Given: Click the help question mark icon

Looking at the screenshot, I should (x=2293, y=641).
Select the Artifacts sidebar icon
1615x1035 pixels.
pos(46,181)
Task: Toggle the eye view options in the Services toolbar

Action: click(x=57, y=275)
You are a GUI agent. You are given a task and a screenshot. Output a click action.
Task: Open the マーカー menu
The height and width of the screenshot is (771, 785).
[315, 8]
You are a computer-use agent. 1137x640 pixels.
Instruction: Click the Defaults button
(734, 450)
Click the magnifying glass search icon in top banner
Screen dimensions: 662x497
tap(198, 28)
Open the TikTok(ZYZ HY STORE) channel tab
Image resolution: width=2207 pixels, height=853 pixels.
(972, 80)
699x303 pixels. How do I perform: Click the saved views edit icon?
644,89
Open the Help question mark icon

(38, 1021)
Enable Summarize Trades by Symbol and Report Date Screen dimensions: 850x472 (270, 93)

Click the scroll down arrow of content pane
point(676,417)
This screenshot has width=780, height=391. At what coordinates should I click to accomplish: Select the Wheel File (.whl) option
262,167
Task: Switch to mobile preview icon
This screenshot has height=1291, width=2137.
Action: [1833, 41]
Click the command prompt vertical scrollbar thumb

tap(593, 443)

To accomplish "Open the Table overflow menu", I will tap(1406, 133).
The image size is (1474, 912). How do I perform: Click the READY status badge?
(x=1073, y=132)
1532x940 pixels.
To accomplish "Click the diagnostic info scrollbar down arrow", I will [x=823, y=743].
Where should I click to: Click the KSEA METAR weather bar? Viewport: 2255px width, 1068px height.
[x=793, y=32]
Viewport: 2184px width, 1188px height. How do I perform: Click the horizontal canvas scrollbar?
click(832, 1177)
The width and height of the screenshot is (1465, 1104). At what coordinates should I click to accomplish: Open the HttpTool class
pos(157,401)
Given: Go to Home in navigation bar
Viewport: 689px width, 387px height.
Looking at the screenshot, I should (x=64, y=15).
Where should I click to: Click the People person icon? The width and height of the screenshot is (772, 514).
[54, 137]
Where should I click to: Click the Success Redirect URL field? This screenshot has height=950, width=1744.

# [EXERCISE GOAL]
The material should be transcribed in full, character for character.

# [ANSWER FOR THE TASK]
Given: Click the help question mark icon

Looking at the screenshot, I should (x=2293, y=641).
Select the Artifacts sidebar icon
1615x1035 pixels.
pos(46,181)
Task: Toggle the eye view options in the Services toolbar

Action: click(x=57, y=275)
You are a GUI agent. You are given a task and a screenshot. Output a click action.
Task: Open the マーカー menu
The height and width of the screenshot is (771, 785).
[315, 8]
You are a computer-use agent. 1137x640 pixels.
Instruction: Click the Defaults button
(734, 450)
Click the magnifying glass search icon in top banner
Screen dimensions: 662x497
tap(198, 28)
Open the TikTok(ZYZ HY STORE) channel tab
Image resolution: width=2207 pixels, height=853 pixels.
(972, 80)
699x303 pixels. How do I perform: Click the saved views edit icon?
644,89
Open the Help question mark icon

(38, 1021)
Enable Summarize Trades by Symbol and Report Date Screen dimensions: 850x472 (270, 93)

Click the scroll down arrow of content pane
point(676,417)
This screenshot has width=780, height=391. At what coordinates should I click to accomplish: Select the Wheel File (.whl) option
262,167
Task: Switch to mobile preview icon
This screenshot has height=1291, width=2137.
Action: [1833, 41]
Click the command prompt vertical scrollbar thumb

tap(593, 443)

To accomplish "Open the Table overflow menu", I will tap(1406, 133).
The image size is (1474, 912). How do I perform: Click the READY status badge?
(x=1073, y=132)
1532x940 pixels.
To accomplish "Click the diagnostic info scrollbar down arrow", I will [x=823, y=743].
Where should I click to: Click the KSEA METAR weather bar? Viewport: 2255px width, 1068px height.
[x=793, y=32]
Viewport: 2184px width, 1188px height. How do I perform: Click the horizontal canvas scrollbar?
click(832, 1177)
The width and height of the screenshot is (1465, 1104). At what coordinates should I click to accomplish: Open the HttpTool class
pos(157,401)
Given: Go to Home in navigation bar
Viewport: 689px width, 387px height.
Looking at the screenshot, I should (x=64, y=15).
Where should I click to: Click the People person icon? The width and height of the screenshot is (772, 514).
[54, 137]
Where should I click to: Click the Success Redirect URL field? This screenshot has height=950, width=1744.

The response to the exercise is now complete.